Ikea will announce Thursday a plan to raise its average minimum wage at U.S. stores to $10.76 an hour, a 17 percent increase over the current wage.
The lowest wage at its 38 locations won’t all raise to the same level, but will be set based on the cost of living in each area given housing, food, transportation, and taxes. It will be as low as $8.69 in Pittsburgh and as high as $13.22 in Woodbridge, VA. The change will increase pay for about half of the 13,120 American workers employed at its stores.
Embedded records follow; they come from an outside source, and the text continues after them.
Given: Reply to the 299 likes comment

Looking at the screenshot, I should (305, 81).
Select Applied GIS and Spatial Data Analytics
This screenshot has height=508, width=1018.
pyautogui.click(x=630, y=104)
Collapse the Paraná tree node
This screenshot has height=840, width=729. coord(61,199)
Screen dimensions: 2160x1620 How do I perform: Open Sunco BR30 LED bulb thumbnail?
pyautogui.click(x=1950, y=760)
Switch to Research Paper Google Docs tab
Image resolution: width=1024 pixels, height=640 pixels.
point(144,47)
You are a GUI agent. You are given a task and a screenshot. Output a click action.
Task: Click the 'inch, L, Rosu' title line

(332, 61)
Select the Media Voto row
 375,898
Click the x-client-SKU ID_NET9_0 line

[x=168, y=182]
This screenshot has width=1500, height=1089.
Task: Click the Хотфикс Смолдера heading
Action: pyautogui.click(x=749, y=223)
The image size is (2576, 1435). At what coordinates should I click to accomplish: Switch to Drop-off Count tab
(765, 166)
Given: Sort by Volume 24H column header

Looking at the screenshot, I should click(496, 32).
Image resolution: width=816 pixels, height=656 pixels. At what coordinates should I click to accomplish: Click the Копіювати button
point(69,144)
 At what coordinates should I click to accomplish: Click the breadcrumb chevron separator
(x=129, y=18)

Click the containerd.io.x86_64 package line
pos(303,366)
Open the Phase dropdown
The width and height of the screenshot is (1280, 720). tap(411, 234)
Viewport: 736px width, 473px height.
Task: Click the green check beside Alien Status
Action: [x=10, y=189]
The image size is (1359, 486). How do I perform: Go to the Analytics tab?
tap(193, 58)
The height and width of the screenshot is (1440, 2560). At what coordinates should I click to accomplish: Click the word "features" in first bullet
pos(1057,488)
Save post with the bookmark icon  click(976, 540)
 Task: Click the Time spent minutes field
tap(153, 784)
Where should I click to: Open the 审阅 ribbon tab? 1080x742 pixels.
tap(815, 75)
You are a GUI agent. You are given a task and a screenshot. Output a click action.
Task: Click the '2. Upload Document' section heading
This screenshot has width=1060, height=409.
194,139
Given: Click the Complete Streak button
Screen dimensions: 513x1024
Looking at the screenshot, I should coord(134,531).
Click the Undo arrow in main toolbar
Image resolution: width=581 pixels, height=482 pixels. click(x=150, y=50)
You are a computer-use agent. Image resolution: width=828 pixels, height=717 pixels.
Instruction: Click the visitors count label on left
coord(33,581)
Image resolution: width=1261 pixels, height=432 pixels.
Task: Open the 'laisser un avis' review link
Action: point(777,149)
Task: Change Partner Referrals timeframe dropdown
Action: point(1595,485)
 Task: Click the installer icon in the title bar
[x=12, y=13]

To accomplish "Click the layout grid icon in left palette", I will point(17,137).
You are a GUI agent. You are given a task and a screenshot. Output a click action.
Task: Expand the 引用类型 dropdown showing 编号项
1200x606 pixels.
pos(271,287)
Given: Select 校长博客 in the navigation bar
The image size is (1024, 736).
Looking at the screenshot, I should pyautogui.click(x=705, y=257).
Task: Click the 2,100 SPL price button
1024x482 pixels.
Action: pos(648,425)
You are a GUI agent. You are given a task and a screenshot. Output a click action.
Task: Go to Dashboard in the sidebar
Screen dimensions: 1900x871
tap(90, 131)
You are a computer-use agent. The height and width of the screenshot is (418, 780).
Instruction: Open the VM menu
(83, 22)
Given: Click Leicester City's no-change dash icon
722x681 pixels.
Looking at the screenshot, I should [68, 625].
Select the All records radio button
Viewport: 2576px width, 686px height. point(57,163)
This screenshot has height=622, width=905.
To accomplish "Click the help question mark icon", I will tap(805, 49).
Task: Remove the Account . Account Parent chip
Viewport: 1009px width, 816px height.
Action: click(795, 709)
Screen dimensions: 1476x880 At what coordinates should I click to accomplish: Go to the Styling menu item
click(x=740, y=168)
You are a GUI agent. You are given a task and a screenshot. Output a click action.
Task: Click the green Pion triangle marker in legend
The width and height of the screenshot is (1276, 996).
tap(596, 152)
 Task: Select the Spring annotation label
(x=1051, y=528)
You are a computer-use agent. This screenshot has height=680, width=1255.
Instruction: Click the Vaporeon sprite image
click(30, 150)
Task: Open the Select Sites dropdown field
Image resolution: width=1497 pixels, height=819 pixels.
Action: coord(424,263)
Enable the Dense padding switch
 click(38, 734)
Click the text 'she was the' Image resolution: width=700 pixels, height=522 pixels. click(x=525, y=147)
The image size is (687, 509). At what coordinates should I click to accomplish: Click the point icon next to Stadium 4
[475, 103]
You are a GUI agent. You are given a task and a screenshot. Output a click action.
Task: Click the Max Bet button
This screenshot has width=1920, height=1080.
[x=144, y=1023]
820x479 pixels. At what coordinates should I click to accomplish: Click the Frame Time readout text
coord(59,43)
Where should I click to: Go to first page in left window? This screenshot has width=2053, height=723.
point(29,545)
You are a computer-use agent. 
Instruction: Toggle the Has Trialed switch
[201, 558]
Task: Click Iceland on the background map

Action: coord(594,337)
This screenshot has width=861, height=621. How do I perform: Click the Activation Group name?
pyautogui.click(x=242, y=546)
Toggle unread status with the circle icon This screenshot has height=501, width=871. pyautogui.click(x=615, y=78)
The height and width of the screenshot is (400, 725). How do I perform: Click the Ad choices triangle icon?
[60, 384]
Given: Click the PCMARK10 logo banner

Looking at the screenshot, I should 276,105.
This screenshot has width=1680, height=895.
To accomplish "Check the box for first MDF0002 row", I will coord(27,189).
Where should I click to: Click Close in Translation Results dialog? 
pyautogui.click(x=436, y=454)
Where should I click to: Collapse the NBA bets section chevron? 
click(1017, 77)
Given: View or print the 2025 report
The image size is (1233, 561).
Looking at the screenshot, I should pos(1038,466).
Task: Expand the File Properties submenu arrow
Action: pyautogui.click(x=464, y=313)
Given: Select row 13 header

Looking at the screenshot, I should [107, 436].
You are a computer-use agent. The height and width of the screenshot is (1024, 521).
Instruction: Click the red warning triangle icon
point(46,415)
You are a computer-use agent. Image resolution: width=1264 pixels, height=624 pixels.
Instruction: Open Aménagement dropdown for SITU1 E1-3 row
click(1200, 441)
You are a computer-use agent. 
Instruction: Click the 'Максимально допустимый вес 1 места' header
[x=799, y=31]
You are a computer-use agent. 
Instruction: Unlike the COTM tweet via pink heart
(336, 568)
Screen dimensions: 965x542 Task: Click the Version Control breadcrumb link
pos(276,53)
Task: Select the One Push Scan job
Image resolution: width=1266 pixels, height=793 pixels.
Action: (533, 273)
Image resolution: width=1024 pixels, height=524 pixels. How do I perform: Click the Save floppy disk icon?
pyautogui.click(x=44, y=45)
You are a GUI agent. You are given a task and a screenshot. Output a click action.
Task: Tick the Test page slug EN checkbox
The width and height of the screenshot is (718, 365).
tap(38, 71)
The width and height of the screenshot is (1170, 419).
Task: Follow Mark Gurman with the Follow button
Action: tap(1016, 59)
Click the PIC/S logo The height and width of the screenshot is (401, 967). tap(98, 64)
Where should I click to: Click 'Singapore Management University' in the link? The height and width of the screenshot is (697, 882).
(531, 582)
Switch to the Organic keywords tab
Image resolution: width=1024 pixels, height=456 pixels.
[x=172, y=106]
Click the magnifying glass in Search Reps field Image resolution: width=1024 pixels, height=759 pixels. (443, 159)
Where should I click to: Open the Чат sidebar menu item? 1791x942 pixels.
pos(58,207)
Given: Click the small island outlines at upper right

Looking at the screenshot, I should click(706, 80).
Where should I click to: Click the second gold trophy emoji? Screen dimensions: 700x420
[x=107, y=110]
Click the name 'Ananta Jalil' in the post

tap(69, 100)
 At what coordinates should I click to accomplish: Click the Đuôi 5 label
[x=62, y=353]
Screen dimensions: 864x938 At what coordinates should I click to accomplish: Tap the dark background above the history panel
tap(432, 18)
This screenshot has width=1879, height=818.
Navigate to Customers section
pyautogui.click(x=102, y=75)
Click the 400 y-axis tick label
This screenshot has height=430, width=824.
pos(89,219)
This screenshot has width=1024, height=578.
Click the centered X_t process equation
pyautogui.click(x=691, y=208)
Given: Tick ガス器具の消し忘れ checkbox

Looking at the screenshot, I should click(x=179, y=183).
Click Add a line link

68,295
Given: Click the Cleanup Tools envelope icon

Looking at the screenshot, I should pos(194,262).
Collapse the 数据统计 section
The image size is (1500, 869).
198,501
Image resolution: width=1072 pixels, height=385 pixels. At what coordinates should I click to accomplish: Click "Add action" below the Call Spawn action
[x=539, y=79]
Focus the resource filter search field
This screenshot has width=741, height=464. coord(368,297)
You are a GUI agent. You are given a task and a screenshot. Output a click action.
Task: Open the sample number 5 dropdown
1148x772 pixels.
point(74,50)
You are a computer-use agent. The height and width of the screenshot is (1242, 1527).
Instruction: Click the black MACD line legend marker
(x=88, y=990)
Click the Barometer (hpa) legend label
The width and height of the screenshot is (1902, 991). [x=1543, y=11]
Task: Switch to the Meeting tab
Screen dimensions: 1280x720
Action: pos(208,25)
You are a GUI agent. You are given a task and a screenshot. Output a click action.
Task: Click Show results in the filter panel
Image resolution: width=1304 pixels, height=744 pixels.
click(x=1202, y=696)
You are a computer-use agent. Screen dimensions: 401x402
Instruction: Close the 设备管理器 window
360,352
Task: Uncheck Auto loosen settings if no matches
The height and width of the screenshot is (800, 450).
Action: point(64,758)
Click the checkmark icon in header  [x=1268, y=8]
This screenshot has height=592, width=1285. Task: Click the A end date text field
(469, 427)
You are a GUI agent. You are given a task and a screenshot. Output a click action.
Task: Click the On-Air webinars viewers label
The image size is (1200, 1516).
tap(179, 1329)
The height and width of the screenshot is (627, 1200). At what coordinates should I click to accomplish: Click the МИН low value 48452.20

The store is increasing pay because it is “investing in our co-workers,” Rob Olson, acting president for the United States and CFO, told the New York Times. “We believe they will invest in our customers, and they will invest in Ikea’s stores. We believe that it will be a win-win-win for our co-workers, our customers and our stores.” He noted that while the new pay structure will “be a significant investment,” it won’t mean higher prices for its products.
Ikea’s announcement comes after some other large companies have announced their own voluntary wage increases. The Gap said in February that it will eventually raise its lowest wage to $10 an hour. A hospital in Dallas is increasing its minimum wage to $10.25 an hour with money originally meant for executive bonuses. Two pizza companies in St. Louis raised their lowest pay to $10.10 an hour.
These companies usually cite the same reason: they expect it to help them attract and retain better employees, which will help their bottom lines. The Gap says it has already seen this effect, with the number of job applicants jumping 10 percent since it announced a higher wage. Research backs this idea up, showing that higher minimum wages can make it easier to recruit workers, improve their efficiency, and lower turnover — and the latter is costly, consuming the equivalent of about 20 percent of former employees’ pay to replace them.
The companies’ wage adjustments come while legislative action to raise all workers’ minimum wages has stalled. President Obama and Congressional Democrats have pushed for a $10.10 federal minimum wage, but Republicans blocked it. At least nine states have raised their wages this year, however.
Ikea also offers benefits to its workers. It has a 100 percent match for the first 4 percent of pay contributed to the company’s 401(k) plans, and a 50 percent match for the next 2 percent, as well as a bonus program for all employees.